First Nation leaders and prominent environmental lawyers all recently told Heyman and key officials in his ministry that the EAO’s powers to exempt major projects should be scrapped. Members of the public echoed those concerns. There is simply no legitimate reason to give the EAO such powers.

Yet B.C.’s recent proposals to reform the act would maintain the exemption power with only one change — that the EAO recommends exemptions with the minister making the decision.

Leaving the clause in place opens the system to abuse and raises questions.

Questions like: Did Encana’s generous donations to B.C.’s major political parties have any bearing on the favourable rulings the company secured?

According to the searchable Elections B.C. database, donations by Encana to B.C.’s Liberal and New Democratic parties combined were more than $1.32 million from 2005 to the present, with more than 92 per cent going to the Liberals.

Elections B.C. also reports that former Encana chairman and CEO Gwyn Morgan, a one-time advisor to former premier Christy Clark, personally donated more than $263,000 to the Liberals.

(Early in its mandate, the NDP provincial government banned corporate and union donations.
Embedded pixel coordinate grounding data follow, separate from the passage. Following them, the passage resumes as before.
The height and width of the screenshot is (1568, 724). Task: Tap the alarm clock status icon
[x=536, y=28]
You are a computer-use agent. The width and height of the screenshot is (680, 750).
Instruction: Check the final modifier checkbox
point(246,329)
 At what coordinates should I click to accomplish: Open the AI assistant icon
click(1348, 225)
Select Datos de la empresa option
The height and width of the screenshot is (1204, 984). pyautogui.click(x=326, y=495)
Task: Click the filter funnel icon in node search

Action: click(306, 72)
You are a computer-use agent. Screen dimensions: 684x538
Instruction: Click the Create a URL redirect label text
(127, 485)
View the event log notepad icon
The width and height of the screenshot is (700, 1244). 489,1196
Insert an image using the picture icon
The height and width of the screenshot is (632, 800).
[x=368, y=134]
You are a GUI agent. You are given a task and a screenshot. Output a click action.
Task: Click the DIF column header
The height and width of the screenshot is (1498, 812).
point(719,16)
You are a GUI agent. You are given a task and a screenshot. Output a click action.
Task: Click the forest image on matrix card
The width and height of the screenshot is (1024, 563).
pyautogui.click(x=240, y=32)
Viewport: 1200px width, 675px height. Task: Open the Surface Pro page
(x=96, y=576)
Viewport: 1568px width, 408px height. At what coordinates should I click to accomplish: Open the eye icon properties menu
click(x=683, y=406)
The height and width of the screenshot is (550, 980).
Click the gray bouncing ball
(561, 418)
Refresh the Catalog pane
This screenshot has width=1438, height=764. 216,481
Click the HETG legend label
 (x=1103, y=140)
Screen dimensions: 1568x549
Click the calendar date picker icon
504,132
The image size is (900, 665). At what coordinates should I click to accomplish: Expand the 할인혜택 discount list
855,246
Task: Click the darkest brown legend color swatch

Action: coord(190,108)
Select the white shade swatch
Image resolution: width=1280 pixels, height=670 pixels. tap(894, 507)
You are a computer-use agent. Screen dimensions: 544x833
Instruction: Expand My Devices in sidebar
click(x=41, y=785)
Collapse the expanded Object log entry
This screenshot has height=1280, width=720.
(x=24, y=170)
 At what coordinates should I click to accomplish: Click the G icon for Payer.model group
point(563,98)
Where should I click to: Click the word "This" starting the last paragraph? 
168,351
But there are myriad ways that such entities continue to wield influence.)

As Encana’s donations flowed, the government launched the Site C project and B.C. Hydro began spending hundreds of millions of dollars to build new transmission lines from its two existing hydro dams on the Peace River. As those new lines were built, it was expected that the fossil-fuel industry would consume much of that power.

Documents posted by the EAO after it granted Encana exemptions at its Sunrise, Saturn and Tower plants show that the regulator gave the company what it wanted partly because the plants would be powered by hydroelectricity and not natural gas. According to the EAO, that meant that the plants would have few “significant” environmental impacts.

But full environmental assessments would have allowed members of the public to question such assertions. For starters, what about all the increased natural-gas drilling and fracking to supply gas to the plants? An environmental assessment might also have allowed members of the public to raise questions about the “cumulative” impact of the full range of gas industry activities on the region’s fragile waterways, First Nations and farming communities — something assessments often neglect. . . . . "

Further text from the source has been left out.